--- GOAL OF THE EXERCISE ---
Would you please restate all of the entries exactly, apart from the pictures?
DATASET CONTENT: Begin
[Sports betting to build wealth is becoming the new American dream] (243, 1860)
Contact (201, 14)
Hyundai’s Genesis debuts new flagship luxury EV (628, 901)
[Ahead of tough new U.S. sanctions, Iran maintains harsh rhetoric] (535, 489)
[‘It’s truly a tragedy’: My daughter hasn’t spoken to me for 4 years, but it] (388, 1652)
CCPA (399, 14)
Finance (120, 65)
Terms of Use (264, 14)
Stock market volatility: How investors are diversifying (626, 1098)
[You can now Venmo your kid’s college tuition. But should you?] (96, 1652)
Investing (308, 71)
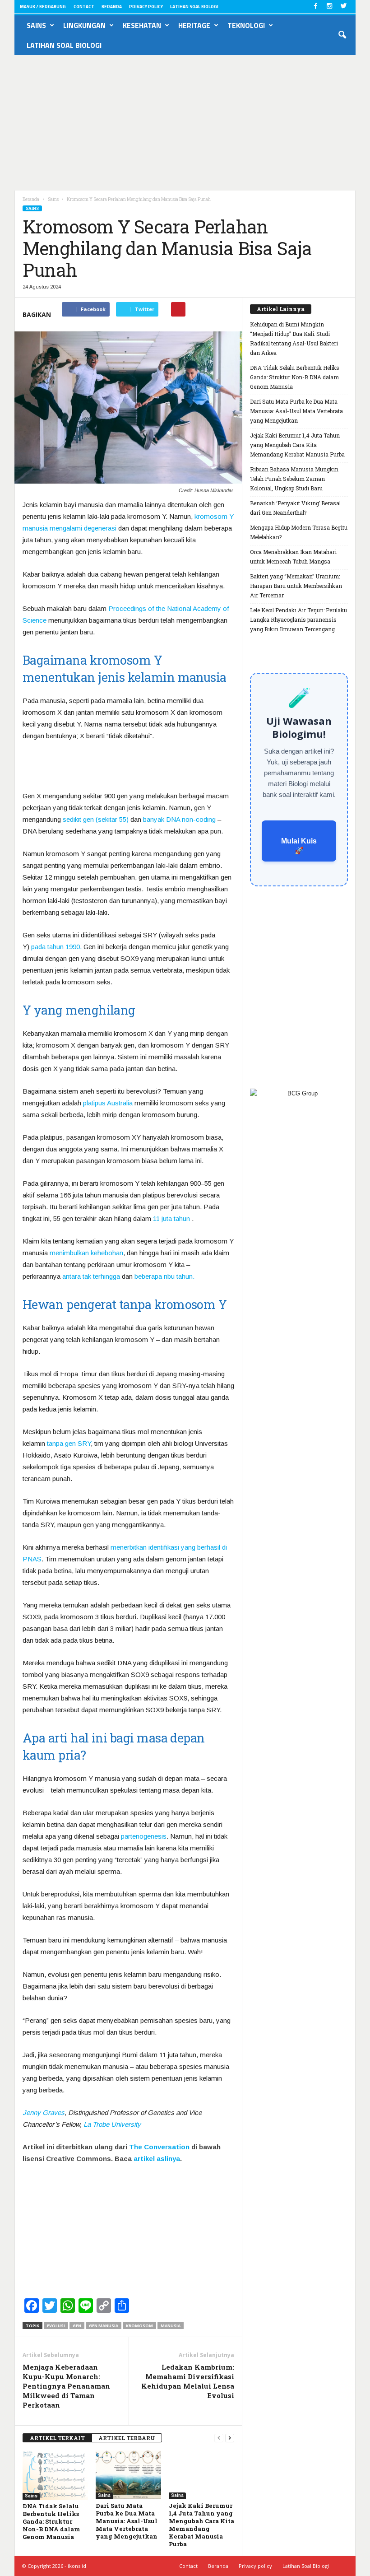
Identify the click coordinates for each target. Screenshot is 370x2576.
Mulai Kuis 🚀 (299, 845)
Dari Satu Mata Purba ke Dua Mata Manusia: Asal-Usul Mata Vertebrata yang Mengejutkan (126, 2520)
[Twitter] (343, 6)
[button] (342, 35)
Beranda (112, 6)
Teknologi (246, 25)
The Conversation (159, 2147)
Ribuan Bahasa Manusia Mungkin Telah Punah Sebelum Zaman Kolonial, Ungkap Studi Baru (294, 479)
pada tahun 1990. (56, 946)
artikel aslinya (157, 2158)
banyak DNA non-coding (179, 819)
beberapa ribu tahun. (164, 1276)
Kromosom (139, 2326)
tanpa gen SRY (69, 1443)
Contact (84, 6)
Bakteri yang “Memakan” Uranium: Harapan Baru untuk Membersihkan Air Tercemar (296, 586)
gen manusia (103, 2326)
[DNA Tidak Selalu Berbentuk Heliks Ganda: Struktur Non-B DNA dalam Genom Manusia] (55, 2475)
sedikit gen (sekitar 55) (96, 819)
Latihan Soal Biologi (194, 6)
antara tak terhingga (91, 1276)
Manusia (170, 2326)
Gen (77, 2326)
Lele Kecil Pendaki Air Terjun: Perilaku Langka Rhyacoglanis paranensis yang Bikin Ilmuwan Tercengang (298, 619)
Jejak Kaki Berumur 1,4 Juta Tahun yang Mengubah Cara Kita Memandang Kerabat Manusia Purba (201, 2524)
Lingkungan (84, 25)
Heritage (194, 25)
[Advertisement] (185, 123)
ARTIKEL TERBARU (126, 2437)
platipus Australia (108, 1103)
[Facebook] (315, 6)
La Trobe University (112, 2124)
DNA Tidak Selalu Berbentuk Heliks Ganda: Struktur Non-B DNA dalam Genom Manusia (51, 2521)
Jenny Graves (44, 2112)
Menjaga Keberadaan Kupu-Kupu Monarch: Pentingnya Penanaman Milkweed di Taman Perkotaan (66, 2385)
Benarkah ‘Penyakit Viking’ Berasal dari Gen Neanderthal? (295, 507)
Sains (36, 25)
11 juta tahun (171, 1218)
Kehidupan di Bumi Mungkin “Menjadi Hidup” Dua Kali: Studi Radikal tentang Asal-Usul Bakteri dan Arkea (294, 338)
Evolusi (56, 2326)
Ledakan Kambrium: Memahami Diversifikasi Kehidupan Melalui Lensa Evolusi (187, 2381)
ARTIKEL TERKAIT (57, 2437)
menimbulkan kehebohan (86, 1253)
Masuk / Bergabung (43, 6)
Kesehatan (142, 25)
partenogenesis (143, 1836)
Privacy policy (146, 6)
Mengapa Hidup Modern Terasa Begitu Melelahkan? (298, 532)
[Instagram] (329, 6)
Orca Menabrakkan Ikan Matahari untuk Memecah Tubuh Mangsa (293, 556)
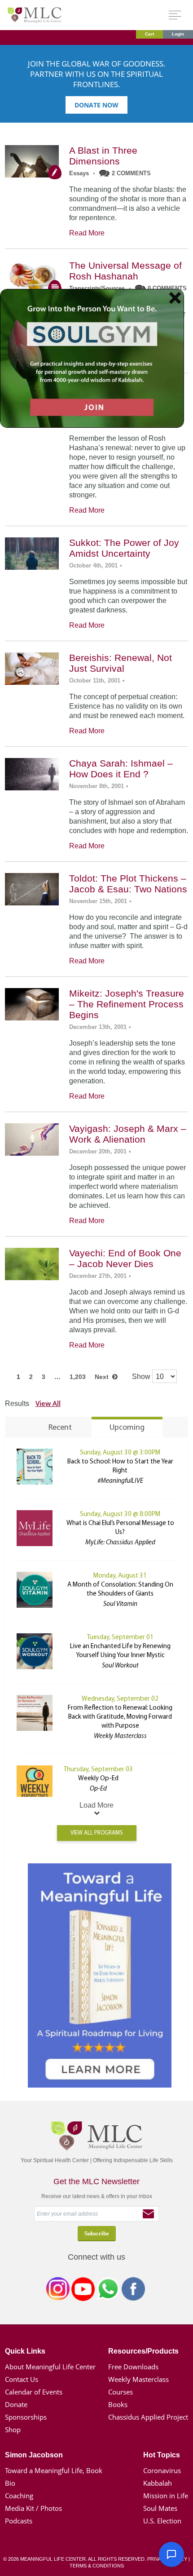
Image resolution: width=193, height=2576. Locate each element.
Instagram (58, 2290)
DATASET CONTENT: End
--- TASK RESULT ---
[Sports betting to build wealth is becoming the new American dream] (243, 1860)
Contact (201, 14)
Hyundai’s Genesis debuts new flagship luxury EV (628, 901)
[Ahead of tough new U.S. sanctions, Iran maintains harsh rhetoric] (535, 489)
[‘It’s truly a tragedy’: My daughter hasn’t spoken to me for 4 years, but it] (388, 1652)
CCPA (399, 14)
Finance (120, 65)
Terms of Use (264, 14)
Stock market volatility: How investors are diversifying (626, 1098)
[You can now Venmo your kid’s college tuition. But should you?] (96, 1652)
Investing (308, 71)
Identify the click coordinates for each target. Screenshot is 370x2576.
Mulai Kuis 🚀 (299, 845)
Dari Satu Mata Purba ke Dua Mata Manusia: Asal-Usul Mata Vertebrata yang Mengejutkan (126, 2520)
[Twitter] (343, 6)
[button] (342, 35)
Beranda (112, 6)
Teknologi (246, 25)
The Conversation (159, 2147)
Ribuan Bahasa Manusia Mungkin Telah Punah Sebelum Zaman Kolonial, Ungkap Studi Baru (294, 479)
pada tahun 1990. (56, 946)
artikel aslinya (157, 2158)
banyak DNA non-coding (179, 819)
beberapa ribu tahun. (164, 1276)
Kromosom (139, 2326)
tanpa gen SRY (69, 1443)
Contact (84, 6)
Bakteri yang “Memakan” Uranium: Harapan Baru untuk Membersihkan Air Tercemar (296, 586)
gen manusia (103, 2326)
[DNA Tidak Selalu Berbentuk Heliks Ganda: Struktur Non-B DNA dalam Genom Manusia] (55, 2475)
sedikit gen (sekitar 55) (96, 819)
Latihan Soal Biologi (194, 6)
antara tak terhingga (91, 1276)
Manusia (170, 2326)
Gen (77, 2326)
Lele Kecil Pendaki Air Terjun: Perilaku Langka Rhyacoglanis paranensis yang Bikin Ilmuwan Tercengang (298, 619)
Jejak Kaki Berumur 1,4 Juta Tahun yang Mengubah Cara Kita Memandang Kerabat Manusia Purba (201, 2524)
Lingkungan (84, 25)
Heritage (194, 25)
[Advertisement] (185, 123)
ARTIKEL TERBARU (126, 2437)
platipus Australia (108, 1103)
[Facebook] (315, 6)
La Trobe University (112, 2124)
DNA Tidak Selalu Berbentuk Heliks Ganda: Struktur Non-B DNA dalam Genom Manusia (51, 2521)
Jenny Graves (44, 2112)
Menjaga Keberadaan Kupu-Kupu Monarch: Pentingnya Penanaman Milkweed di Taman Perkotaan (66, 2385)
Benarkah ‘Penyakit Viking’ Berasal dari Gen Neanderthal? (295, 507)
Sains (36, 25)
11 juta tahun (171, 1218)
Kehidupan di Bumi Mungkin “Menjadi Hidup” Dua Kali: Studi Radikal tentang Asal-Usul Bakteri dan Arkea (294, 338)
Evolusi (56, 2326)
Ledakan Kambrium: Memahami Diversifikasi Kehidupan Melalui Lensa Evolusi (187, 2381)
ARTIKEL TERKAIT (57, 2437)
menimbulkan kehebohan (86, 1253)
Masuk / Bergabung (43, 6)
Kesehatan (142, 25)
partenogenesis (143, 1836)
Privacy policy (146, 6)
Mengapa Hidup Modern Terasa Begitu Melelahkan? (298, 532)
[Instagram] (329, 6)
Orca Menabrakkan Ikan Matahari untuk Memecah Tubuh Mangsa (293, 556)
Image resolution: width=193, height=2576. Locate each element.
Instagram (58, 2290)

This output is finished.